De musique avant toute chose

George Harrison All things must pass (Apple/EMI, 1970)

Un coup d'oeil au superbe documentaire Get Back, monté par Peter Jackson à partir des chutes de tournage du film qui deviendrait un an plus tard Let it be, nous permettra de constater sans ambiguité le malaise entre George et les autres Beatles, principalement Paul. Un malaise dont l'une des raisons est la nécessité de se battre pour imposer des chansons, quand en face l'équipe Lennon/McCartney tournait à plein régime, sans d'ailleurs que les compositions signées du duo aient réellement été une collaboration entre eux. C'est donc une certaine lassitude face à cette situation qui poussera même le guitariste-chanteur à quitter le groupe sur un coup de tête, sous l'objectif de la caméra, et avec une absence totale d'émotion...

Comme chacun sait, il reviendra, le temps d'enregistrer encore cinq chansons, dans l'ordre For you blue, Old brown shoe, Something, Here comes the sun, et I me mine qui est la dernière chanson enregistrée par les Beatles avant la rupture, quand ils se sont aperçus qu'elle avait bien été filmée en répétition, mais jamais enregistrée proprement... Les Beatles, pour une fois, réduits à un trio en l'absence de John.
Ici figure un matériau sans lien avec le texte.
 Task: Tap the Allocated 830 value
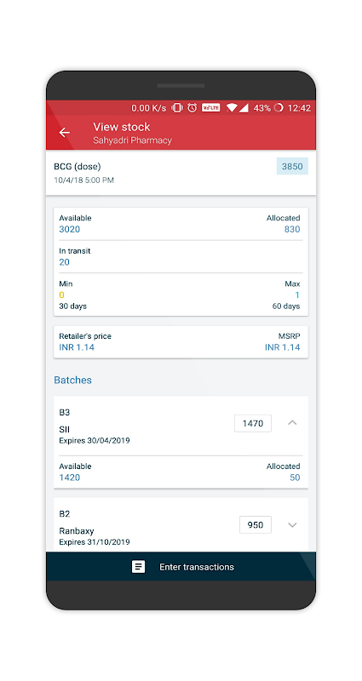click(292, 229)
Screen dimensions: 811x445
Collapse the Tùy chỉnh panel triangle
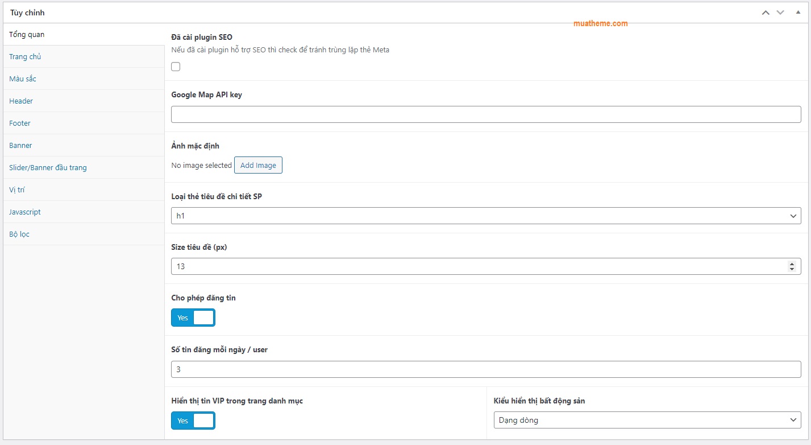coord(798,13)
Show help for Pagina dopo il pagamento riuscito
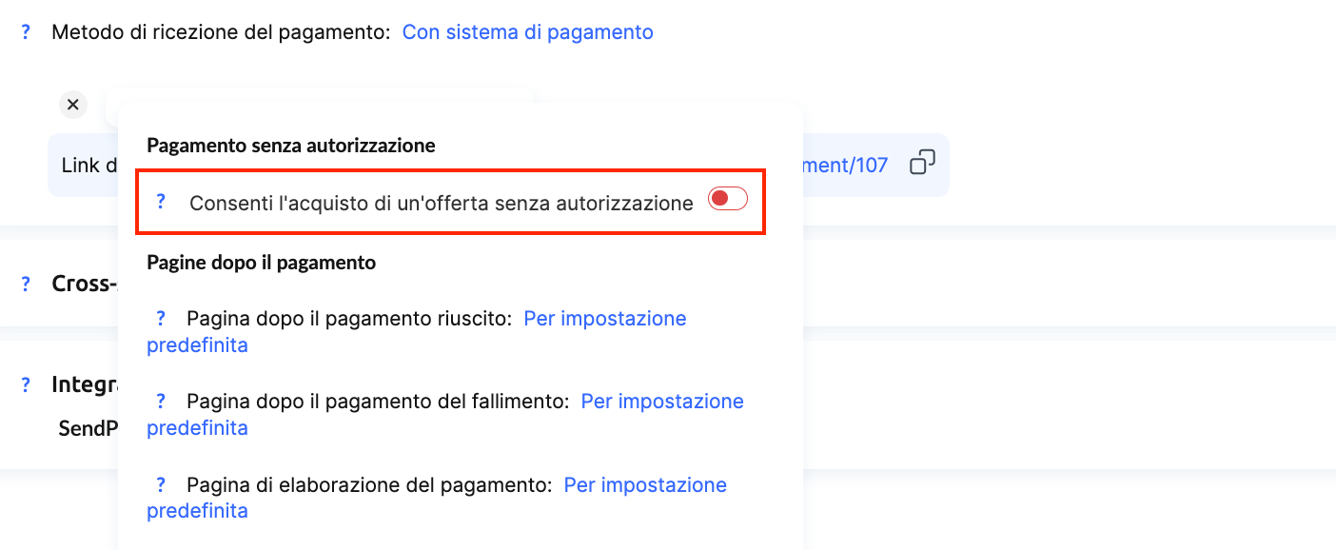 (161, 319)
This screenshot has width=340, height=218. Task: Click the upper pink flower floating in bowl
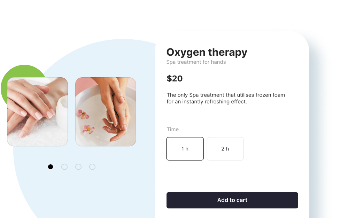click(x=83, y=114)
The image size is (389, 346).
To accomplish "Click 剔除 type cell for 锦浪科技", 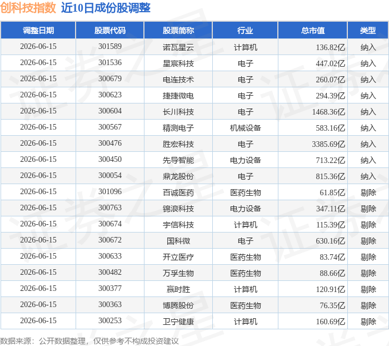I will pos(368,209).
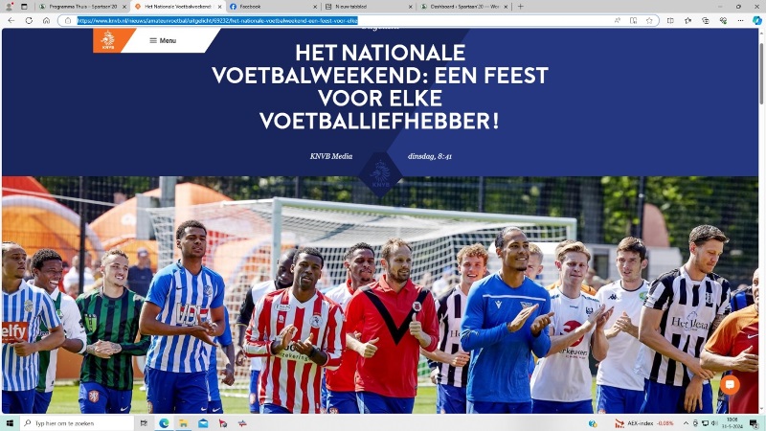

Il a pris son temps, entre la séparation du groupe, et la sortie de son premier album de chansons (par opposition à ses deux premiers albums plus expérimentaux), et pour cause: c'est non seulement un double album avec 17 titres (ou 16 si on considère qu'une chanson y st présente en deux versions), mais il a été décidé d'y ajouter un troisième disque de jam sessions (en français on dirait des boeufs, ou improvisations) avec ses copains. On peut se passer d'y jeter une oreille même distraite... C'est surtout un signe des temps. Il sera donc ici question de la partie la plus digne de l'iceberg, soit les 17 plages réparties sur quatre faces, produites par George avec Phil Spector... Mais surtout par George, qui avait des choses à dire: parmi ces chansons, combien ont-elles été soumises aux Beatles? On sait qu'au moins deux d'entre elles, Isn't it a pity et All things must pass, ont été tentées, sans que la dernière (qui tenait tant d'importance à George qu'il la proposait sans relâche depuis 1968, et qu'il en fera le titre de son album) n'accroche vraiment les autres membres du groupe. L'album, ainsi, devient pour George Harrison à la fois une somme de travail à l'issue de quelques années de composition, ainsi qu'un grand défouloir pour sa frustration de compositeur et interprète! Et on pourrait aussi avancer l'idée qu'il y a ici un manifeste de faire table rase, de dire au public qu'il n'a finalement pas besoin des Beatles.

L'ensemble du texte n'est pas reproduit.